▶ **EXCERPT**
>>>>

Duncan research files of
Monroe Co. TN Circuit Court Minute Book 1827-1834 (part 1&2, typed by WPA; index is to original page numbers) (FHL film 24,770)
Pg.194: 10 Nov. 1830, Bartlott Cannon vs Andrew Duncan. This day came the plaintiff and suggested the death of the defendant and on motion a rule is granted him to show cause why this cause should be revived.
Pg.258: 17 May 1831, Miller Frances vs Andrew Duncan, trespass on the case. By consent of parties this cause is revived against John Duncan and Uriah Hunt administrators of Andrew Duncan deceased.
Pg.265: 15 Nov. 1831, Miller Frances Treasurer vs John Duncan and Uriah Hunt, case. By consent of the parties this cause is continued untill the next term of this court.
Pg.324: 17 May 1832, Miller Frances Treasurer vs John Duncan and Uriah Hunt, case. This cause is continued by consent until the next term of this court.
Pg.377: 12 Nov. 1832, Miller Frances Treasurer vs John Duncan and Uriah Hunt, case. Came the plaintiff by attorney and dismissed his suit and the defendants in their proper person confessed judgement for all costs. It is therefore considered by the court that the plaintiffs suit be dismissed and that the plaintiff recover of the defendants all costs about their suit in this behalf expended for which execution may issue.
Pg.442: 15 May 1833, Duncan and Wilkerson vs. Jesse Butler, Apl. Case continued by consent of parties untill next term of this court.
Pg.444: 15 May 1833, Saml. Duncan vs. John A. Aiken, Apl. Case continued by consent of parties untill next term of this court.
Pg.510: 4 Dec. 1833, John Wilkerson and Bartley Duncan vs. Jesse Butler, Apl. Came the parties and dismissed their cause by their written agreement and plaintiffs confessed judgement for 1/2 cost and defendants confessed judgement for the other half and (each recover from the other).
Pg.532: 13 May 1834, John Duncan on jury.
Pg.552: 17 May 1834, Samuel Duncan vs. John A. Aiken, Apl. Came the parties by attorney ... jury ... try the matter in dispute between the parties; find for plaintiff and further find judgement of justice of peace, being $36.93; and further sum of $6.80 interest at 12-1/2% per anum from rendition of judgement to present and all costs in this behalf expended.
Pg.641: 20 Nov. 1834, John C. Duncan on jury.
Monroe Co. TN Chancery Court Minutes, 1832-1842 (FHL film 956,207)

<<<<

▶ **PROBLEM DESCRIPTION**
Extract the part of the Monroe County court minutes from "Pg.510: 4 Dec." to "(FHL film 956,207)" word for word.

▶ **ITEMS**
>>>>

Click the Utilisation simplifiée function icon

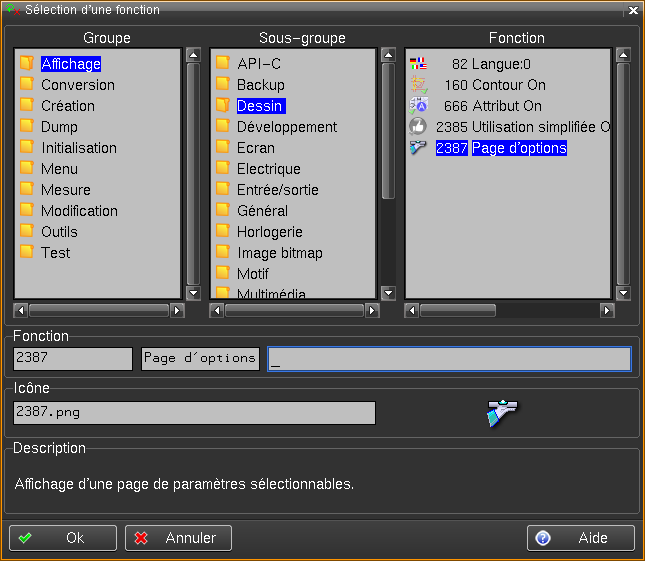[x=419, y=127]
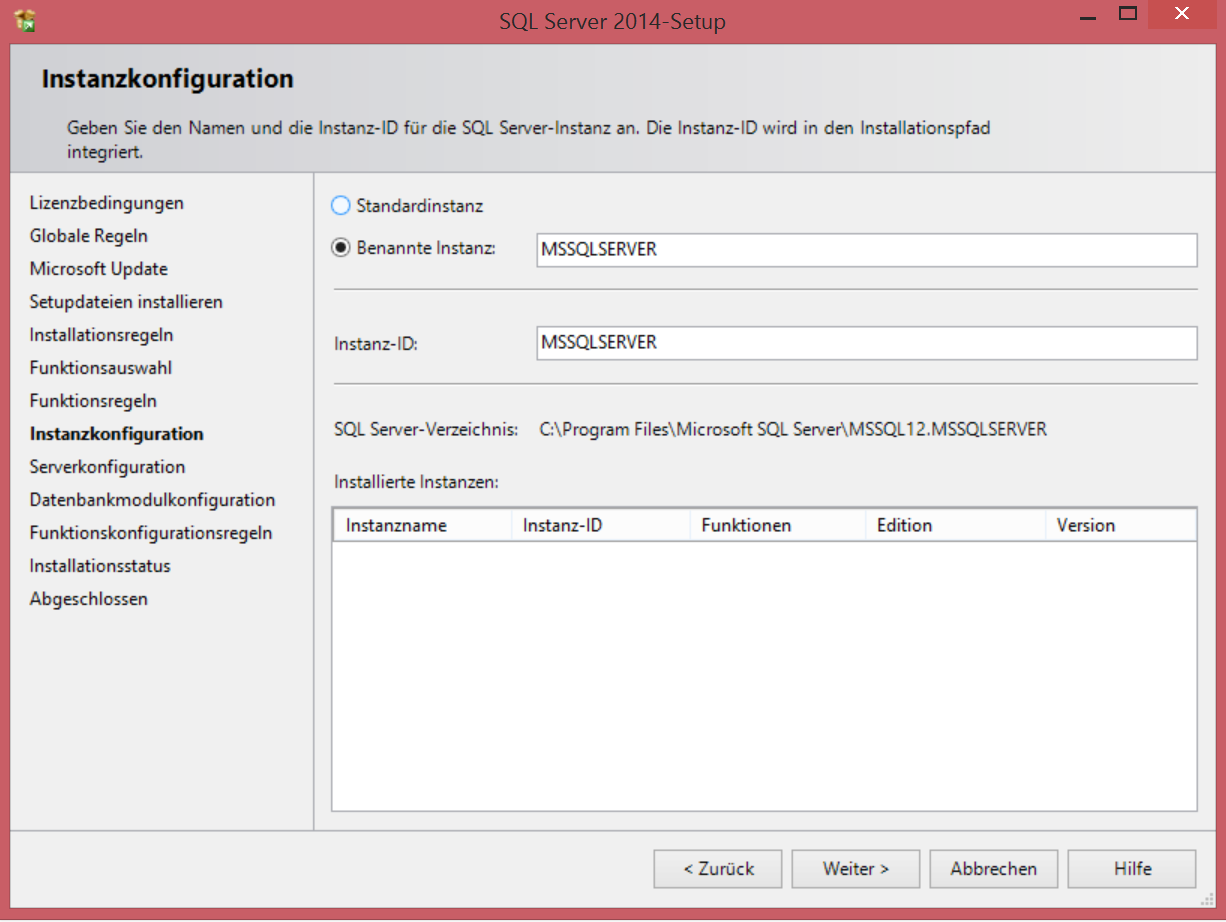This screenshot has width=1226, height=922.
Task: Maximize the setup window
Action: pyautogui.click(x=1128, y=14)
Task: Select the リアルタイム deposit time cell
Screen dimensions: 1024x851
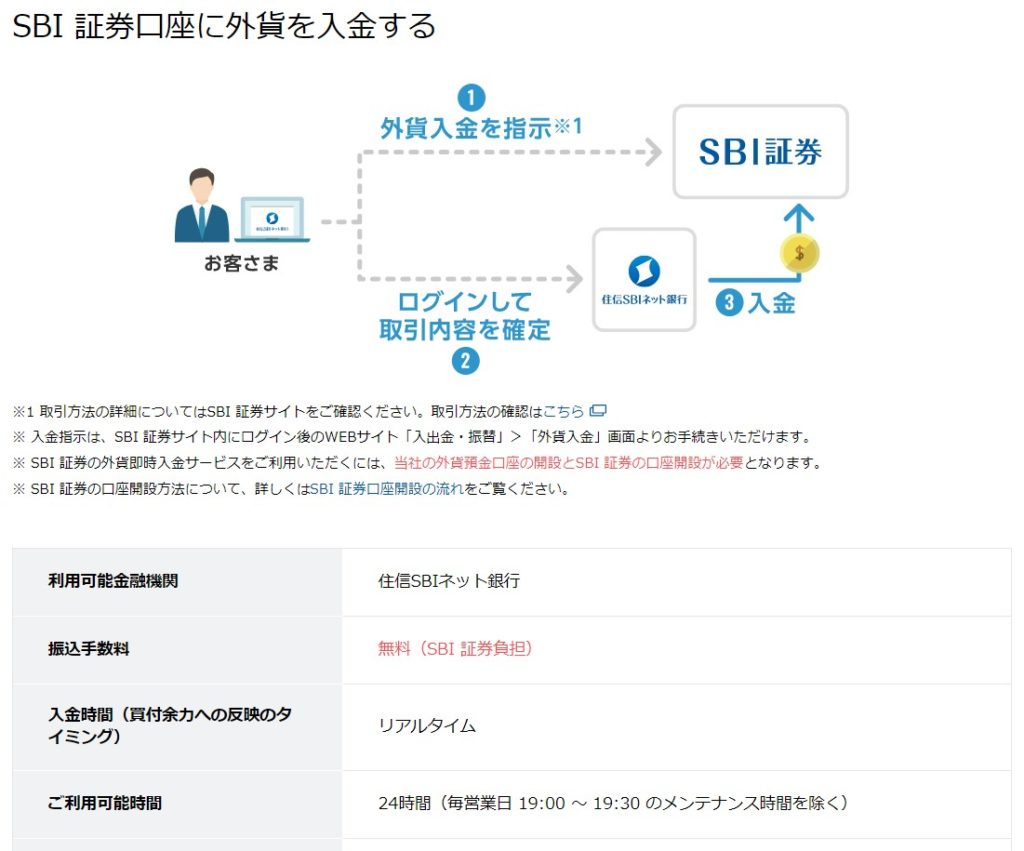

<<<<

▶ **SOLVED EXERCISE**
Pg.510: 4 Dec. 1833, John Wilkerson and Bartley Duncan vs. Jesse Butler, Apl. Came the parties and dismissed their cause by their written agreement and plaintiffs confessed judgement for 1/2 cost and defendants confessed judgement for the other half and (each recover from the other).
Pg.532: 13 May 1834, John Duncan on jury.
Pg.552: 17 May 1834, Samuel Duncan vs. John A. Aiken, Apl. Came the parties by attorney ... jury ... try the matter in dispute between the parties; find for plaintiff and further find judgement of justice of peace, being $36.93; and further sum of $6.80 interest at 12-1/2% per anum from rendition of judgement to present and all costs in this behalf expended.
Pg.641: 20 Nov. 1834, John C. Duncan on jury.
Monroe Co. TN Chancery Court Minutes, 1832-1842 (FHL film 956,207)